BEGIN Task inputs

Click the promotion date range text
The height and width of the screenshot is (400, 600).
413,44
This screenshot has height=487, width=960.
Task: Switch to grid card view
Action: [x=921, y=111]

END Task inputs

Reproduce every line of the listing above without changing anything.

# [Correct result]
Click the promotion date range text
The height and width of the screenshot is (400, 600).
413,44
This screenshot has height=487, width=960.
Task: Switch to grid card view
Action: [x=921, y=111]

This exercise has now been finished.